The 1805 map is by William Dickie, "A survey of the lands of John and William Van Ness...on the West Side of the Albany Road in Kinderhook" (from the collection of Martin Van Buren NHS).
I think the important point here is that the small "family" farm was an endangered species from the outset. But you may want to consider that it was endangered well before capitalism was fully articulated. Regional markets--broadly construed--has already revealed the shortcomings of family farming & though money was scarce, farmers had already begun bartering for goods they hadn't produced with merchants deep into a money economy that was a hybrid of older mercantilism and proto-capitalism.
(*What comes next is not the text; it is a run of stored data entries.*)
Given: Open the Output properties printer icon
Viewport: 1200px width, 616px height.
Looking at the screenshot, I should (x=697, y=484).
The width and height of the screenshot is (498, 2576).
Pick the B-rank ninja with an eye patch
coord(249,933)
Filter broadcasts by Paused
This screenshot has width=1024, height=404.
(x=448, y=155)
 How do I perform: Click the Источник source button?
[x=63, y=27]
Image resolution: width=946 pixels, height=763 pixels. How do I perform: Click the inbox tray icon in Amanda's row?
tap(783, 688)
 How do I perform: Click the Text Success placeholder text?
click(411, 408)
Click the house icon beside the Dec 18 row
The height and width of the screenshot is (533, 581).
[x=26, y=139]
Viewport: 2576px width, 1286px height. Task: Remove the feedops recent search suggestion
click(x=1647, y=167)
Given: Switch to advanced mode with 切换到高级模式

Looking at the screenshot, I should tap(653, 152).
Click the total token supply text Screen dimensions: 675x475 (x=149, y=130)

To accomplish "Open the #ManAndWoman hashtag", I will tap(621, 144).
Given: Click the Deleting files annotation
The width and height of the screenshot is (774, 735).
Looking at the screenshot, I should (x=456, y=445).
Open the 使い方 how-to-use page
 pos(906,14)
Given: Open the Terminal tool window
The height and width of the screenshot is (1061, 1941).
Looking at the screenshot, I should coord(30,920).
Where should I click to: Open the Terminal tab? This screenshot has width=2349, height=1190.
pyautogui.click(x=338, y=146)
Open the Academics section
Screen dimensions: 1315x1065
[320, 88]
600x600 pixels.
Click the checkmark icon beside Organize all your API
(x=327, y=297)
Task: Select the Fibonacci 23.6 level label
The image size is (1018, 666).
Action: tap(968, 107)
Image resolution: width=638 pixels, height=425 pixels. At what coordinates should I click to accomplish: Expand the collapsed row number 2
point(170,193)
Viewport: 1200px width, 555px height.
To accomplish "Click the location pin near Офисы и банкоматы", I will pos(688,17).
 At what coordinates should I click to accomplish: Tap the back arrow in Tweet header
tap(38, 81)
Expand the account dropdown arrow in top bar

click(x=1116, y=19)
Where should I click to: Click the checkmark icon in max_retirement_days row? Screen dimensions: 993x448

Bruce Laurie has a nice explanation of this in "Artisans Into Workers."
ReplyDeleteThe argument I make in the Ethnographic Landscape Study is based more on recent scholarship (eg. by Brian Donahue and Christopher Clarke, as well as older work by Hal Barron) that shows a surprising resilience among small family farms right through the 19th c. and even into the 20th, as well as a surprising integration with regional and global markets going back to the earliest days of colonialism (that's where James McWilliams' "A Revolution in Eating" seems handy). One new strand in farm historiography seems to be to question the dominant narrative about small family farms being quite so endangered, and to argue that it was, in large part, the new expectations of the market society that made them *seem* endangered (and that caused reformers and others to *treat* them as endangered). It's an interesting angle of approach, which has definitely opened up some new ways of thinking about all of this for me.